Nachdem alle aus dem Streb gekrabbelt sind, setzt sich der Hobel in Bewegung und beginnt mit der Förderung. Zeitversetzt landet auf dem Förderband das funkelnde Gestein. Dazwischen Steinplatten mit Abdruck – Versteinerungen von Bäumen, die durch den enormen Druck entstanden sind. Das schwarze Gold fasziniert.
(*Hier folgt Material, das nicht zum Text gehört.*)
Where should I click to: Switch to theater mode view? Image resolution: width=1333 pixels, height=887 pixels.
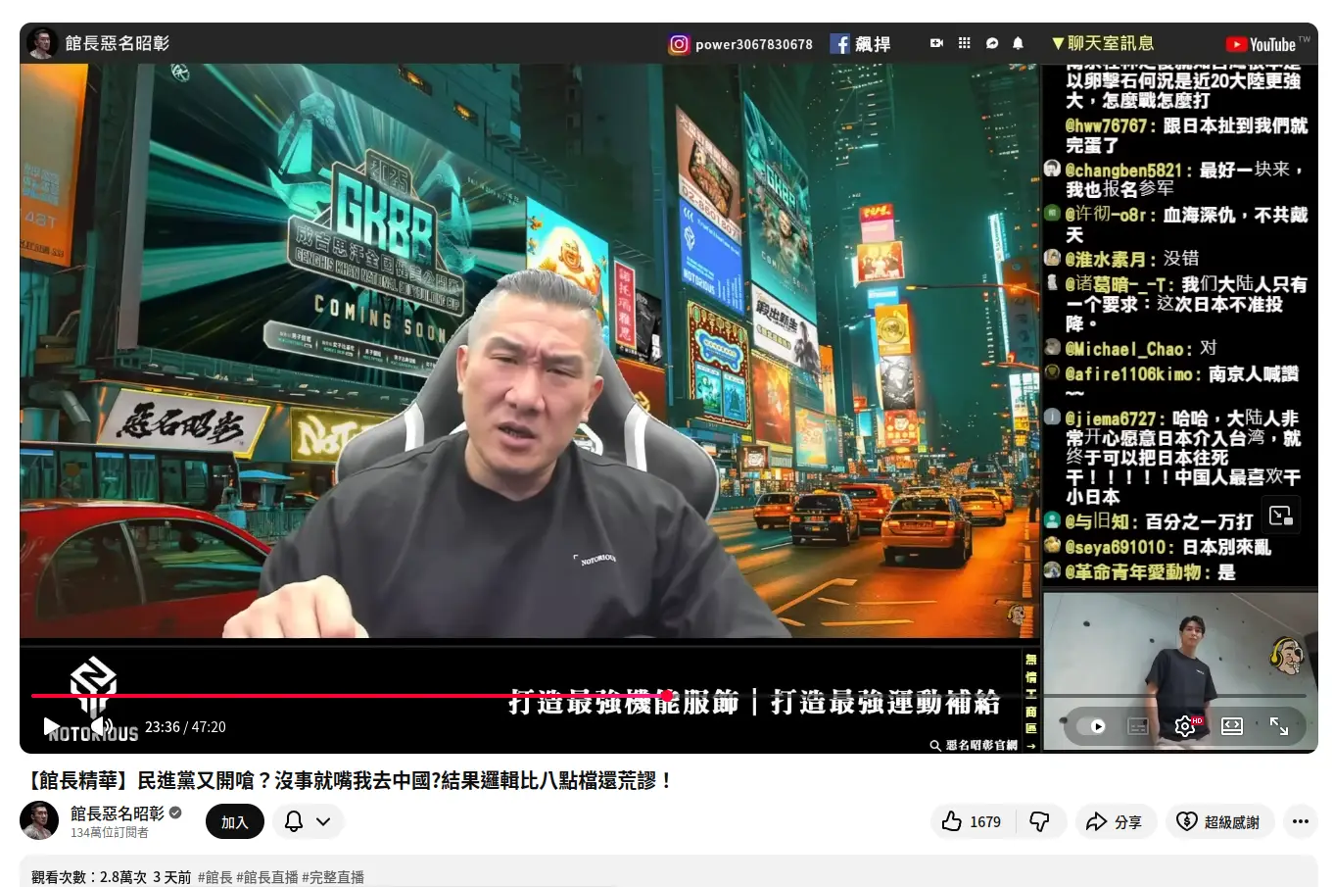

Keiner der Besucher kann den Ort verlassen, ohne einen glitzernden Kohle-Brocken als Erinnerung an das Abenteuer unter Tage mitzunehmen.

Rückweg

Der Rückweg nach draußen an die Erdoberfläche hat aber noch aus einem ganz anderen Grund deutliche Spuren hinterlassen. Denn abwechselnd geht es per Fuß und per Bandanlagen wieder zurück. Diesmal transportiert das Gummiband Kohle – die Gruppe muss sich mit dem Bauch darauf legen. Manch spitzer Brocken drückt, sodass sich die weiße Arbeitskleidung in Nullkommanichts endgültig schwarz verfärbt. Inzwischen macht sich gewisse Müdigkeit breit. Bis zum Aufzugsschacht müssen wieder viele Meter zurückgelegt werden. Dann geht es nach oben. Diesmal pressen sich in den Förderkorb die Kumpels dicht an dicht – es ist Schichtende. Mitten unter ihnen die Reporterin und die Gruppe von Zeppelin. An ihnen haftet Schweiß und Kohlestaub, die in der Kaue abgewaschen werden. Frischgeduscht und wieder sauber, kommen glühende Gesichter zum Vorschein – vor Begeisterung über die Welt unter Tage.